I saw an online resource that claimed “The collections.Counter class in the Python standard library implements a multiset (or bag) type that allows elements in the set to have more than one occurrence.”

However, (and despite the fact that he is quoting comments in the CPython source code,) this is misleading. While the collections.Counter class does allow you to have more than 1 occurrence of elements in a set, it has one huge difference with "real" multisets: it allows non-positive quantities for elements!

This leads to two disturbing situations if you just believe the claims of whatever the most SEO'd post to your query was:

from collections import Counter

# 1. Counter is NOT a multiset because it counts quantity-0 members as "present"
c = Counter(['cat', 'dog'])
assert 'cat' not in c, "True: 'cat' in c and c['cat'] == {}".format(c['cat'])

# 2. Counter is NOT a multiset because it supports negative-quantity membership
c = Counter(['cat', 'dog'])
assert 'cat' not in c, "True: c['cat'] == {}".format(c['cat'])

I think Python does not currently contain a multiset type. Reportedly, the idea was pondered in 2004 around the Python 2.4 release, but as of Python 3.11.3 / Summer 2023, the documentation only contains 2 instances of the word "multiset", both of which refer to the Counter class.
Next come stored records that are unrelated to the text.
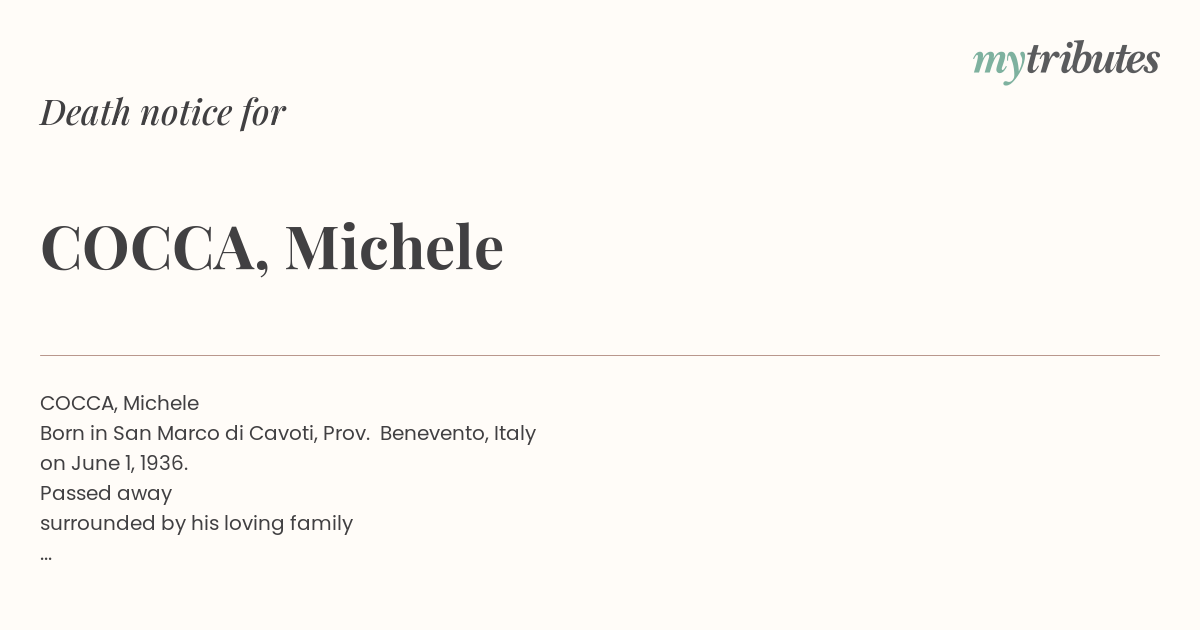Click 'San Marco di Cavoti' place name

coord(215,433)
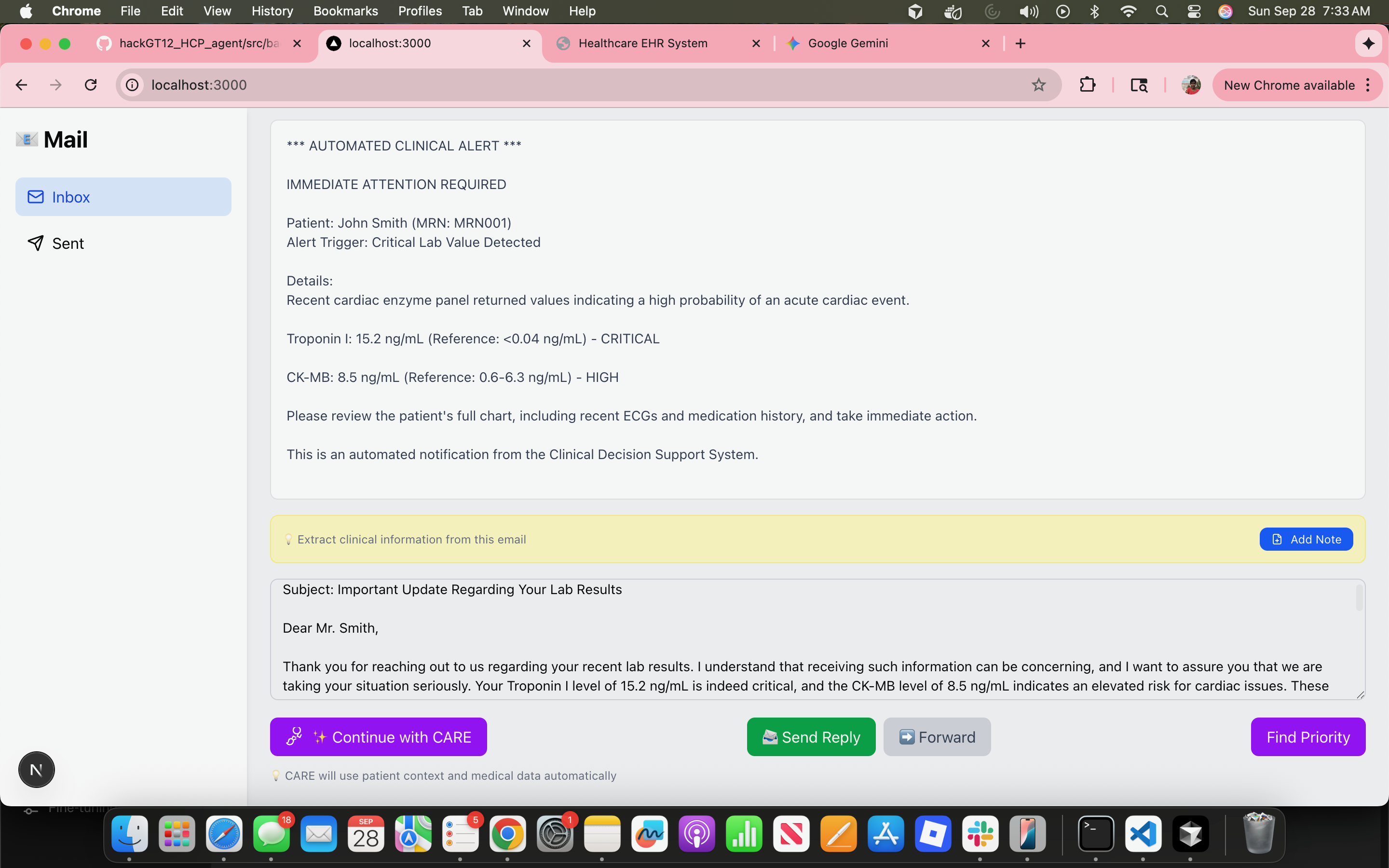Viewport: 1389px width, 868px height.
Task: Open Gemini sparkle icon in tab bar
Action: (x=1368, y=43)
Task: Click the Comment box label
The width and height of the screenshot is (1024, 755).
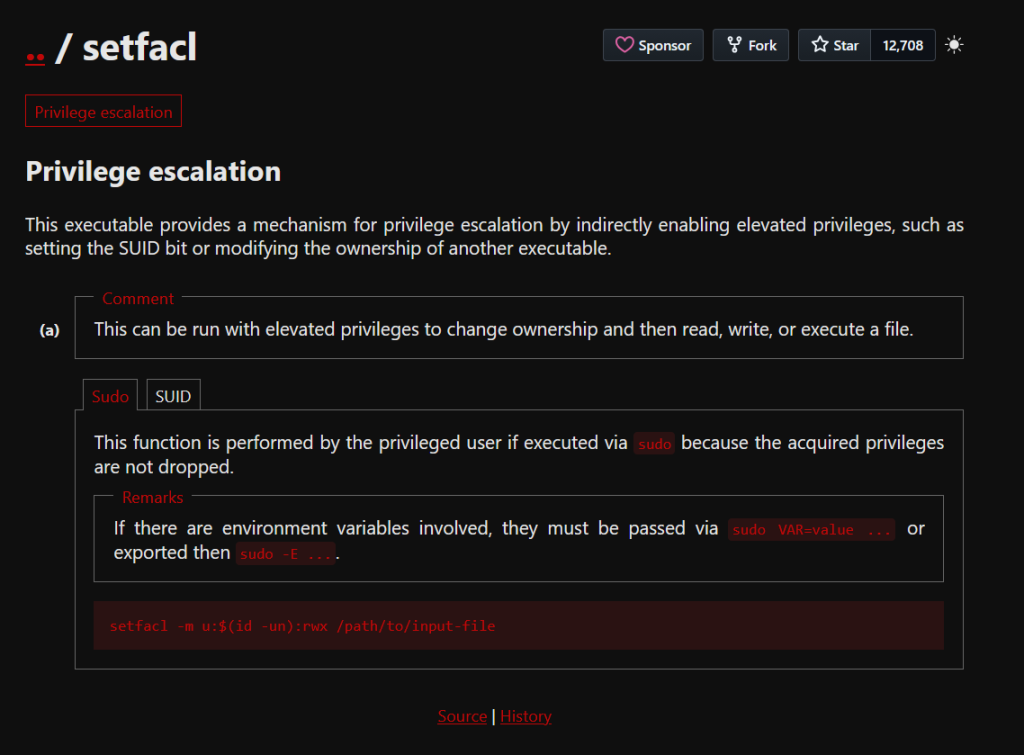Action: 138,298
To be clear, you could simply decide to use a Counter as a multiset. It would have a few downsides:

  • EAFP is utterly broken, because you'll be put in an invalid state with no raised error when trying to subtract something that's already at 0 quantity.
  • Since Counter doesn't prune elements whose quantity has dropped to zero, using it "as" a multiset could produce memory leaks in certain situations.
    • You can work around this by calling c._keep_positive after every mutation which might remove an element.
  • Unless you implement the above workaround for memory-leakage, the in operator won't work properly; you'll have to use lambda x: c[x] > 0 to check membership, which is cringe.

But if all you need from a multiset is __contains__, count, append, and remove, why not just use a boring old list instead?
(*Rhetorical question; I'll just tell you.)

  • Comparisons won't work properly, since list is arbitrarily ordered.
    • If all elements are from the same well-ordered set, you can work around this by calling l.sort on both operands before comparison!
  • list won't throw a TypeError if you accidentally try to stick something mutable into it. (Obviously, this shouldn't be a concern if your type hygiene is good elsewhere or your code certainly doesn't have typing issues, but it still would have been nice to have.)
  • The name append is a bit weird when you're semantically add-ing an element.
  • There's no subtract function to remove multiple elements at the same time.
  • Memory use won't be optimal when your multisets contain many repeated elements (Python needs to allocate 1 word to store a pointer for each slot in a list.)
  • Performance won't be optimal (e.g. count is $O(k)$—that is, not proportional to the number of unique elements in the set, but to the total number of elements in it—with no optimization available when counting multiple elements at once.)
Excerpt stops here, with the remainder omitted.